Notes On Neural Network
PS: These are notes from my study/review mostly from AI learning mode.
Core Concepts
- Neuron = weights + bias + activation function.
- Weights: Measure how much each input matters.
- Bias: Shifts the threshold a neuron needs to “fire.”
- Activation function: Provides non-linearity, letting networks learn curves, not just straight lines.
Single Neuron Example
- Compute the raw sum: $$ z = w_1x_1 + w_2x_2 + … + b $$.
- Apply activation (e.g., sigmoid squashes to $$ (0,1) $$; ReLU outputs max($$ 0, z $$)).
Why Activation & Bias Matter
- Without activation: Network can only model straight lines.
- Without bias: Outputs are stuck—can’t shift the function.
Multi-layer Networks
- Connecting neurons in layers (input, hidden, output) builds a neural network.
- Feedforward structure: Data flows forward through each layer.
Training Neural Networks
- Forward pass: Compute outputs; compare against target; measure error (loss).
- Backpropagation: Use derivatives (chain rule) to assign “blame” for error to each neuron’s weights/biases.
- Gradient descent: Update weights/biases by a small step to reduce the error (learning rate controls step size).
Learning Rate
- Too big: Network overshoots and fails to learn.
- Too small: Network learns extremely slowly.
Problems in Deep Networks
- Vanishing gradient: Gradients in early layers become tiny, stopping learning. (Activation like ReLU helps fix this.)
- Each neuron/bias is independent—enables diverse, nuanced learning.
RNNs & Transformers
- RNNs: Process sequences step by step, use hidden state (memory). Struggle with long-distance context and speed.
- Transformers: Use attention—each word sees every other word in parallel. Fast, handles long dependencies, forms basis of modern NLP models (like GPT, BERT).
Attention & Softmax
- Each word has Query, Key, Value vectors.
- Attention scores are calculated with dot products (e.g., “it” attends to “cat”).

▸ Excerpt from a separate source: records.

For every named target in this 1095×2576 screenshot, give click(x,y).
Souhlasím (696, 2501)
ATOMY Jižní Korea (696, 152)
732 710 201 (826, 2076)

- Softmax converts scores to probabilities (positive, sum to 1); sharpens big differences.
- Why exponential? Clean math, always positive, elegant derivative ($$ e^x $$’s derivative is itself), natural scaling.
- Boltzmann distribution: From physics, inspired softmax; models probabilities over energy states.
Optimizers
- Beyond basic gradient descent: methods like momentum (carries velocity for faster convergence) and others (not detailed here yet).
In summary:
You now understand—from scratch—how neural nets are structured, how they use weights, bias, and activation, how training works (via backpropagation and gradient descent), why design choices like ReLU and softmax matter, the shift from RNNs to Transformers, and some historical intuition behind the exponential function’s role in machine learning.[1]